* **Assignment**
Your reply should hold every record exactly as given, with no pictures in it.

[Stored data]
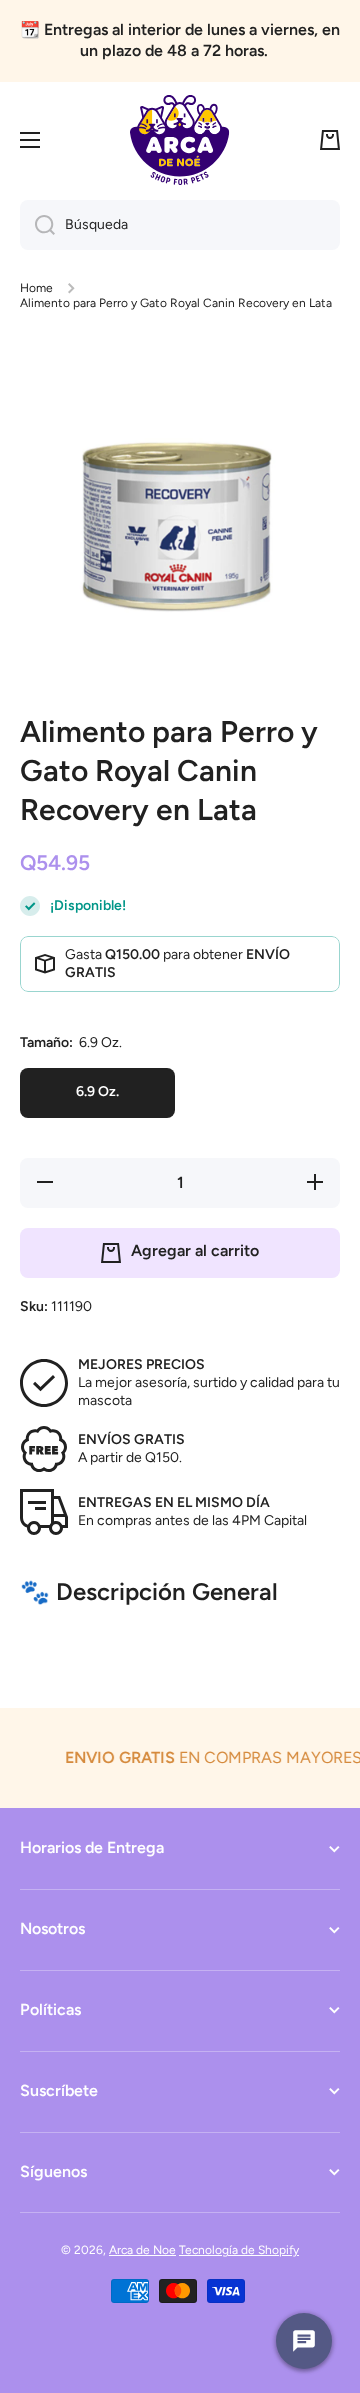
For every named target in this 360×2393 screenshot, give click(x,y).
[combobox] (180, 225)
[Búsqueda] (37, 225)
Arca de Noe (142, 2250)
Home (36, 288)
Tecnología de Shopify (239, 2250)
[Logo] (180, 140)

* **Response area**
For every named target in this 360×2393 screenshot, give click(x,y).
[combobox] (180, 225)
[Búsqueda] (37, 225)
Arca de Noe (142, 2250)
Home (36, 288)
Tecnología de Shopify (239, 2250)
[Logo] (180, 140)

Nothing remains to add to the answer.